Einen Teil von Nicos Fortschritten führt die Mutter auf das Lauftraining auf einem Gang-Roboter, dem sogenannten Lokomaten, zurück. In Deutschland gibt es nur vier dieser Geräte, die für Kinder und Jugendliche geeignet sind. "Nico hat den Roboter erst einmal ausprobieren können und schon so große Fortschritte gemacht", sagt Angela Meyer. Deshalb soll der Hoisdorfer im Herbst zu einer weiteren Reha-Maßnahme in die Geesthachter Helios Klinik zurückkehren. Bis dahin lebt er in einem Schul- und Therapiezentrum für Behinderte in Kiel. Nolte: "Wir hoffen auf eine weitere positive Entwicklung nach dem Training auf dem Lokomaten."

Und das funktioniert so: Nico wird auf einem Laufband in sogenannte Gelenkhülsen geschnallt. Der Roboter übernimmt die Bewegungsabläufe, die Nico noch nicht von sich aus leisten kann. Ziel der Therapie ist es, das Roboter-Programm Stück für Stück herunterzufahren, sodass der Junge die Bewegungsabläufe immer mehr selbst übernehmen muss. Auch die Psyche des Kranken werde dabei gestärkt, sagt Nolte. Die Patienten hätten nach langer Zeit wieder das Gefühl, laufen zu können."Wir können nicht genau sagen, ob Nico vergessen hat, wie man läuft, oder ob er es noch weiß, aber es mechanisch nicht umsetzen kann. Es ist wohl von beidem ein bisschen", sagt der Arzt. Der Lokomat helfe in beiden Bereichen. Das Gehirn speichere die Bewegungsabläufe wieder ab, und der Körper werde trainiert.
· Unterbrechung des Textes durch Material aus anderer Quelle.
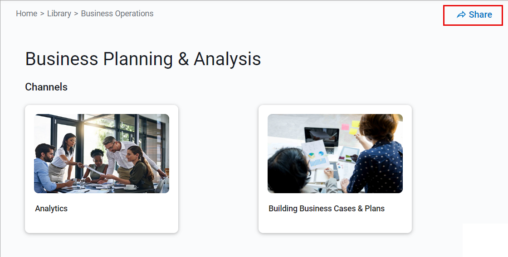Click the Analytics card title
Screen dimensions: 508x257
click(51, 209)
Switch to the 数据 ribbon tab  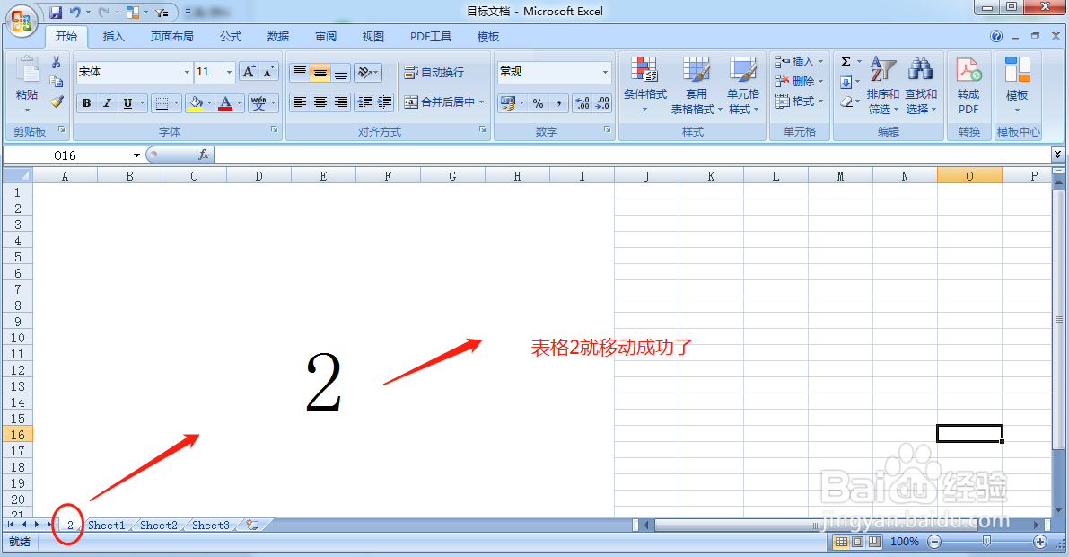click(x=277, y=36)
Nolte: "Das ist wie im Sport: Übung macht den Meister."

So sehr Angela Meyer sich über Nicos Fortschritte freut, sie lässt keinen Zweifel daran, dass sie mehr will für ihren Sohn. Da gilt das Versprechen, dass sie Nico auf seiner eigenen Internetseite gegeben hat: "Ich werde alles dafür tun, damit Nico wieder gesund wird. Und mögen die Wege auch noch so schwer oder für andere nicht verständlich sein, ich gehe diese Wege, denn das Ziel habe ich klar vor Augen: Ich will Dich laufen sehen, sprechen hören, Du bist für mich ein Krieger des Lichts."